Yep, that all sounds good. I do not have any CSS experience, but can 
seek out some help from the Canonical web and design team for this. I'll 
reach out to them  see what their thoughts are on some modern updates :)

>>> Actually we recently talked about if from another angle but
>>> screenshots. Jon Duncan, a new docs team member, reached out to the
>>> desktop team through this topic:
>>>
>>> https://discourse.ubuntu.com/t/27335
>>>
>>> And Jeremy provided an extensive list of Ubuntu changes. But that's
>>> something to consider for coming cycles.
>>
>> Yes I saw this from other recent email threads, and I completely
>> agree we should document these differences.
>>
>> The problem I'm stuck with is *where* to document desktop things,
>> outside of the desktop guide.
> 
> Why would we document desktop things outside of the desktop guide? The 
> current plan is to somehow adapt the desktop guide to include the most 
> important Ubuntu differences.

We would document desktop things outside of the desktop guide because 
the usage of "desktop things" is broader to include 3 audiences: the 
user guide, enterprise admins, and developers. The documentation for the 
enterprise admins and developers does not exist yet, or exists somewhere 
on wiki.ubuntu.com, scattered among pages, and is likely outdated and in 
need of an update anyways.

The user guide is mostly the desktop guide, but we can add other 
important things too, like the Ubuntu differences identified by Jon's 
discourse post, info on core snaps, etc.

Enterprise documentation would cover things like Active Directory with 
Ubuntu, WSL, and IT admin maintenance guides. The work on Ubuntu with 
Active directory goes into the desktop space because the work is 
targeting Ubuntu desktop sessions with Active Directory; that is also 
why this cannot go in the server guide.

The developer guide would include things like guides on fixing bugs in 
Ubuntu debs, container overview and initial lxd setup for a developer 
environment geared at fixing Ubuntu bugs.. things like the Enterprise 
desktop team (Active Directory and WSL), core snaps (their )

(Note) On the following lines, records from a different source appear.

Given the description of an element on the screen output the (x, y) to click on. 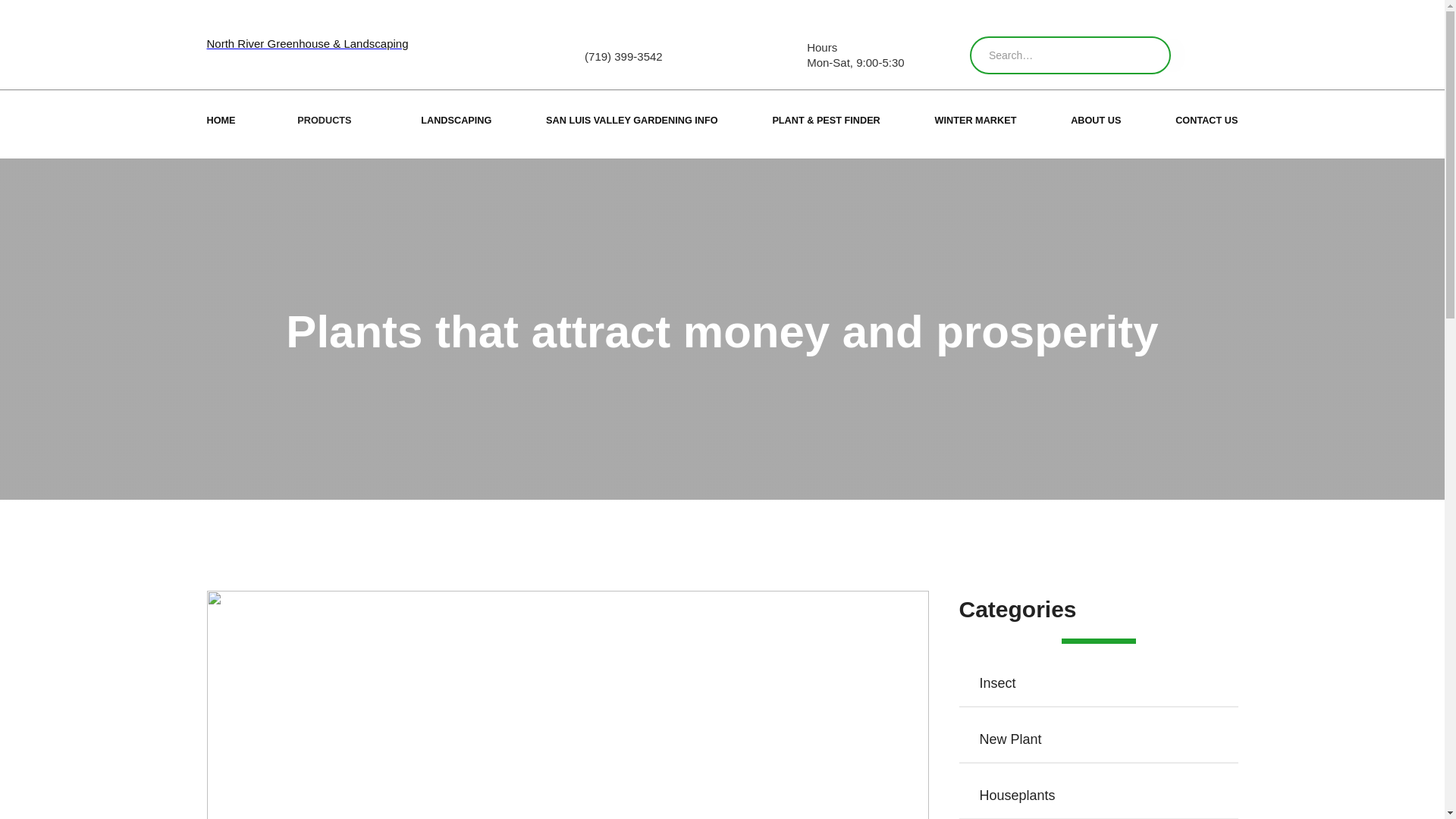
New Plant (1097, 738)
Insect (1097, 682)
Houseplants (1097, 794)
SAN LUIS VALLEY GARDENING INFO (631, 124)
WINTER MARKET (975, 124)
LANDSCAPING (456, 124)
CONTACT US (1205, 124)
Given the description of an element on the screen output the (x, y) to click on. 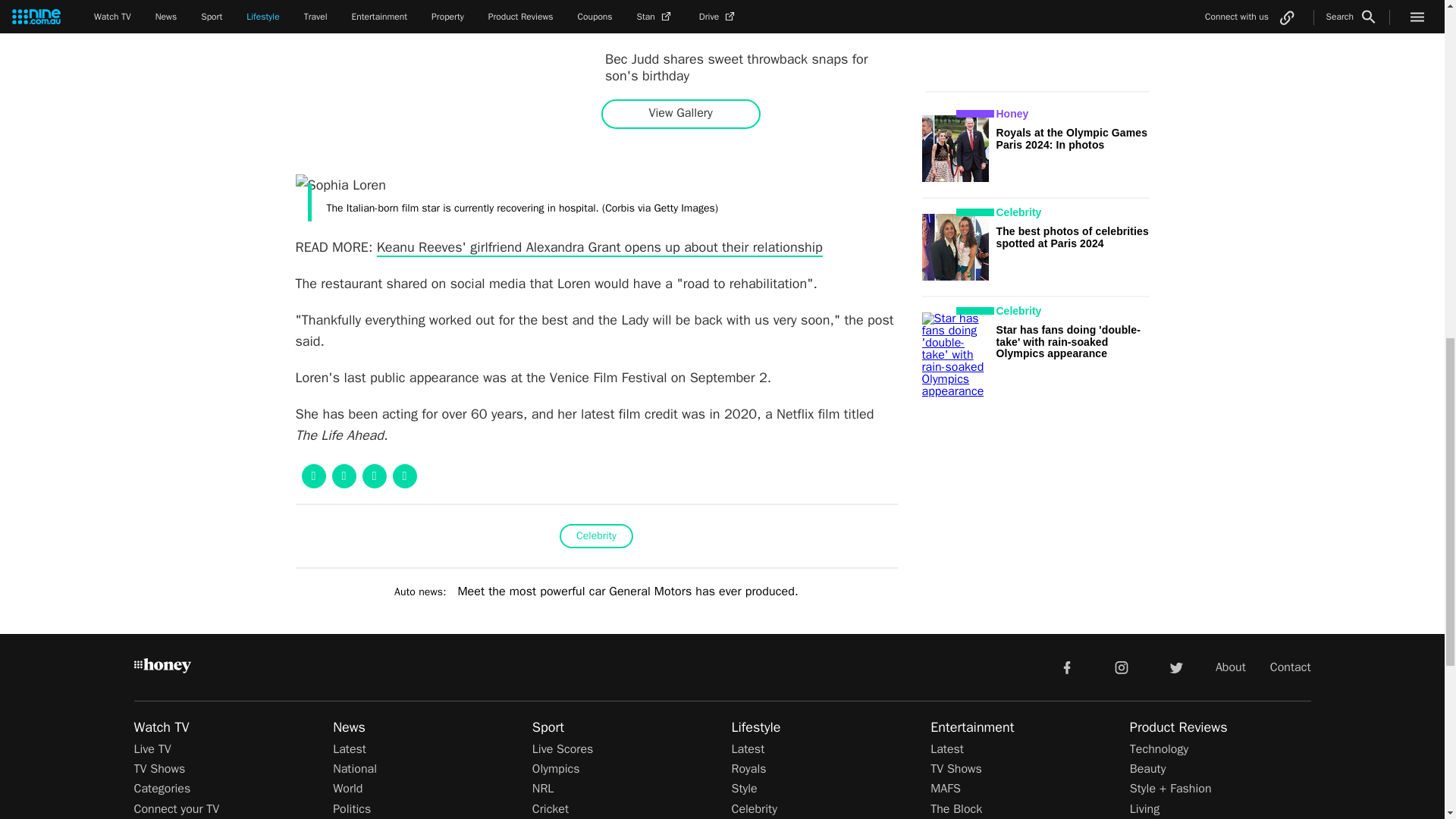
facebook (1066, 666)
View Gallery (680, 113)
twitter (1175, 666)
instagram (1121, 666)
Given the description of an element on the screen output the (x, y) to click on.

I just cannot see an argument for having all of this in the existing 
desktop guide.

> When Jon let us know that he wants to contribute to the desktop guide, 
> and since the onboard documentation is severely outdated, I started a 
> thread on this list to help him get started:
> 
> https://lists.ubuntu.com/archives/ubuntu-doc/2022-March/020810.html
> 
> @Heather: I think it would be good if also you familiarized yourself a 
> bit more with how the desktop guide is dealt with behind the scenes. 
> That might make the conversation about different options easier. ;)

Forgive me but I did already read that.. I read everything posted in 
March. I did familiarize myself with help.ubuntu.com and checked out the 
bzr branch [0]. I saw how the ubuntu-help directory seems to be saved 
off in the various release directories. This ubuntu-help maps to what is 
in ubuntu-docs [1], which pulls from debian's gnome-user-docs, which 
pulls from upstream's  gnome-user-docs[2].

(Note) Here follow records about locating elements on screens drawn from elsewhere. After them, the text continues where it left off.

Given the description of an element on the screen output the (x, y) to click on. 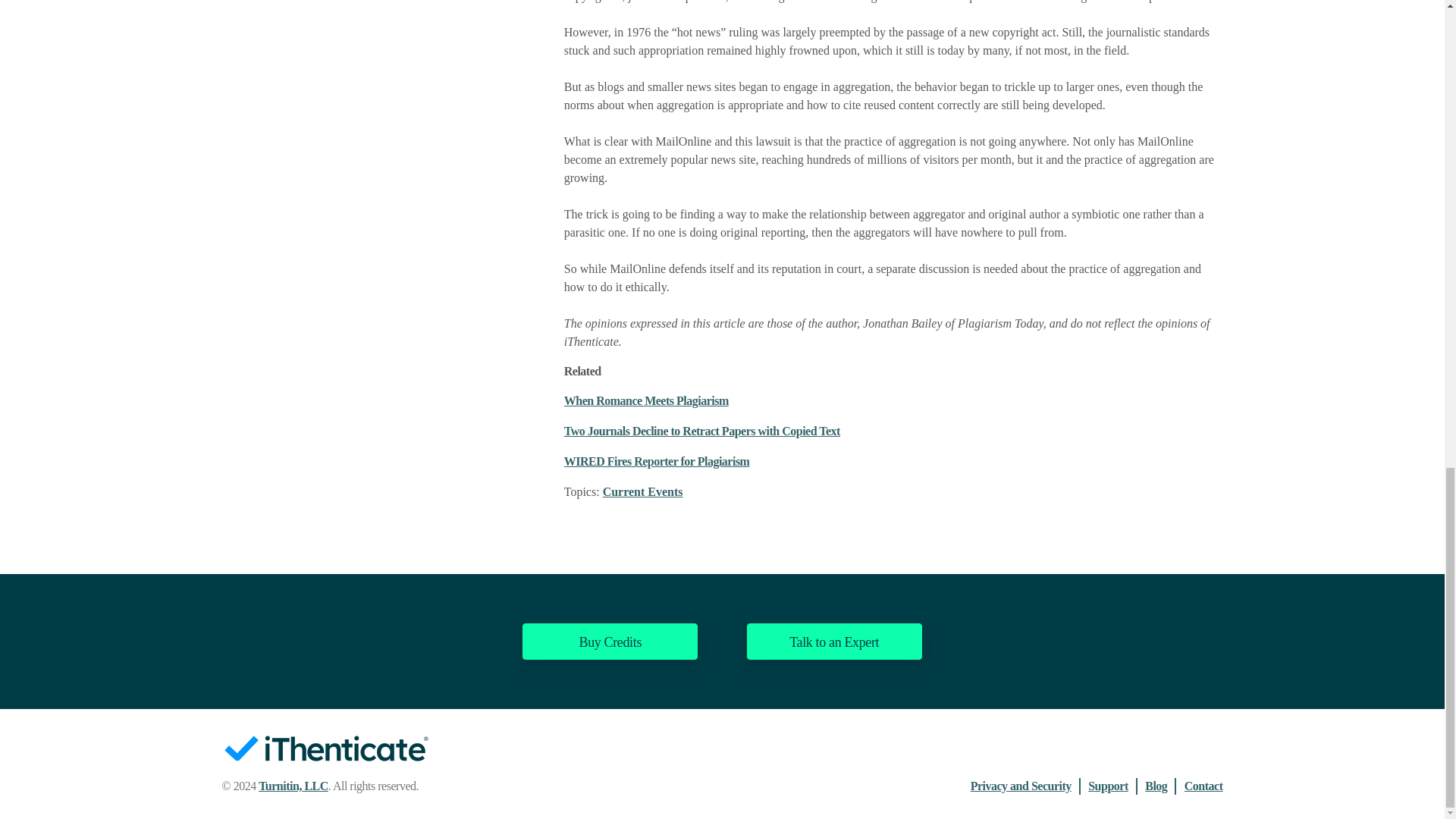
WIRED Fires Reporter for Plagiarism (656, 461)
Two Journals Decline to Retract Papers with Copied Text (702, 431)
When Romance Meets Plagiarism (646, 400)
Given the description of an element on the screen output the (x, y) to click on. 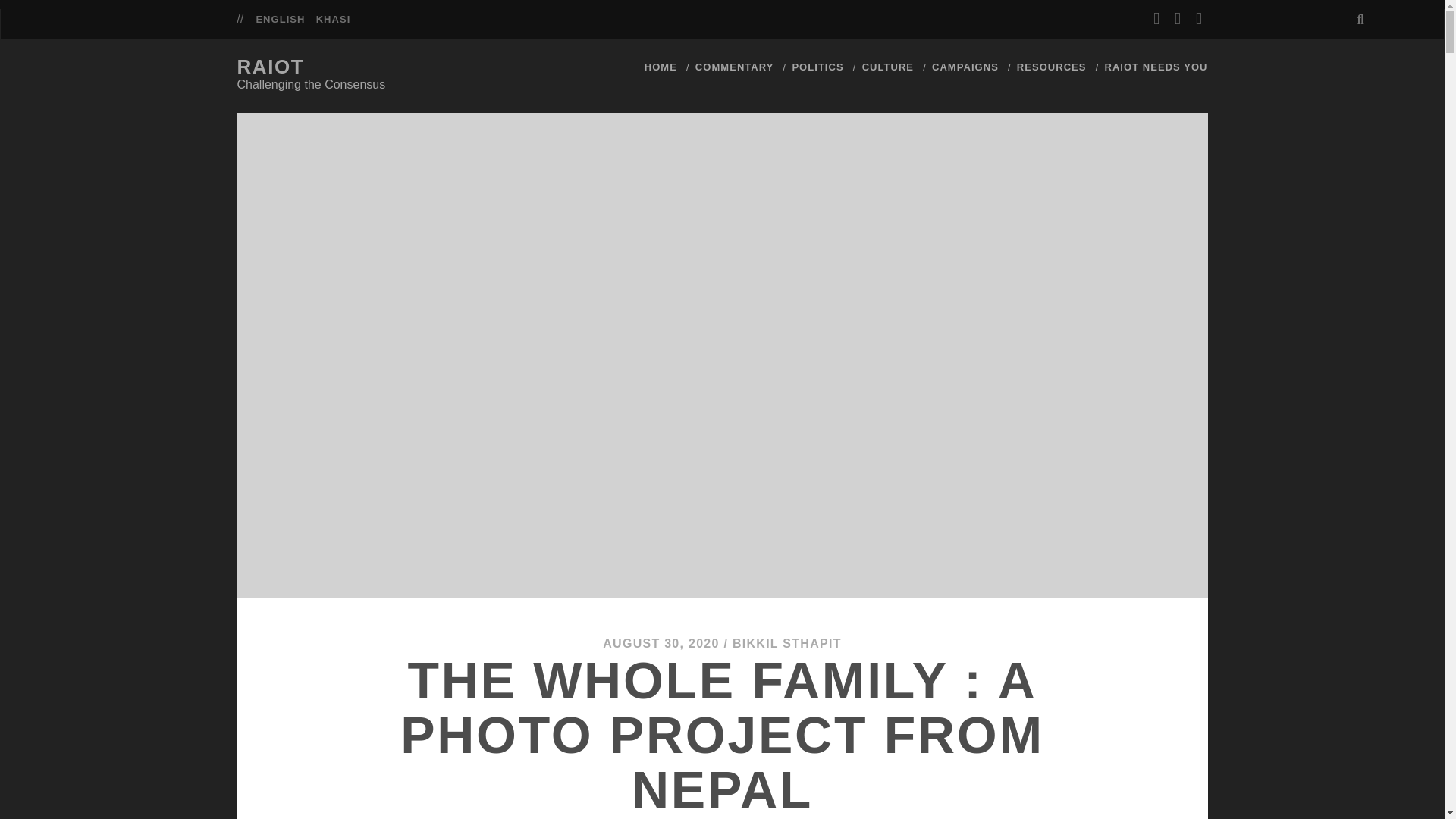
RAIOT NEEDS YOU (1155, 67)
COMMENTARY (734, 67)
Posts by Bikkil Sthapit (786, 643)
CULTURE (887, 67)
CAMPAIGNS (964, 67)
HOME (661, 67)
BIKKIL STHAPIT (786, 643)
RESOURCES (1051, 67)
KHASI (332, 19)
POLITICS (817, 67)
ENGLISH (280, 19)
RAIOT (269, 66)
Given the description of an element on the screen output the (x, y) to click on. 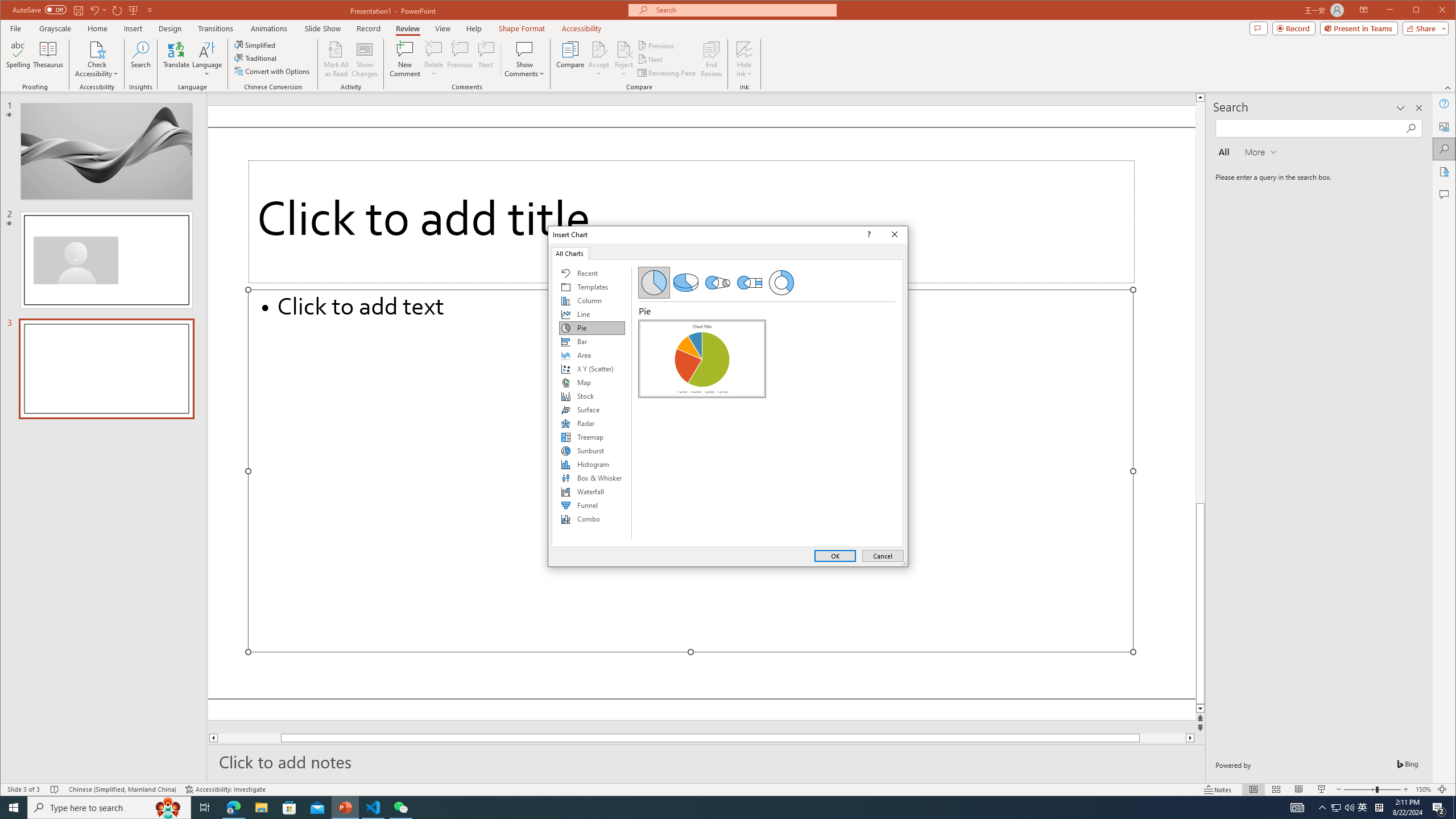
Shape Format (521, 28)
Class: NetUIGalleryContainer (701, 429)
Microsoft Edge - 1 running window (233, 807)
Delete (433, 48)
Delete (433, 59)
Context help (867, 234)
Visual Studio Code - 1 running window (373, 807)
Tray Input Indicator - Chinese (Simplified, China) (1378, 807)
Templates (591, 287)
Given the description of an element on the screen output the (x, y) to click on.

[0] https://code.launchpad.net/~ubuntu-core-doc/help.ubuntu.com
[1] 
https://git.launchpad.net/~ubuntu-core-doc/ubuntu/+source/ubuntu-docs/help.ubuntu.com
[2] https://gitlab.gnome.org/GNOME/gnome-user-docs

What was NOT clear was that while the desktop guide itself is not tied 
to the underlying community wiki of help.ubuntu.com, it is difficult to 
identify a better solution, regardless of the rest of the desktop 
documentation needs.

As someone on the desktop team, trying to identify the lacking desktop 
documentation and organize filling those gaps on whatever tool, I needed 
this conversation to see walled garden nature of the desktop guide and 
how it must stay that way. We just can't loose those translations, so 
thanks a million for pointing out that really important point! But there 
is also a real need for additional documentation, and I see it going on 
a new desktop discourse instance. Even if you don't want to help with 
putting content there, your veteran opinion on the structure and content 
is valuable and welcome.

I didn't know about the conversation you both had with Monica and 
Daniele, otherwise I would have asked them where we're at instead of 
coming here :) But I've looped them in here, so they can chime in too.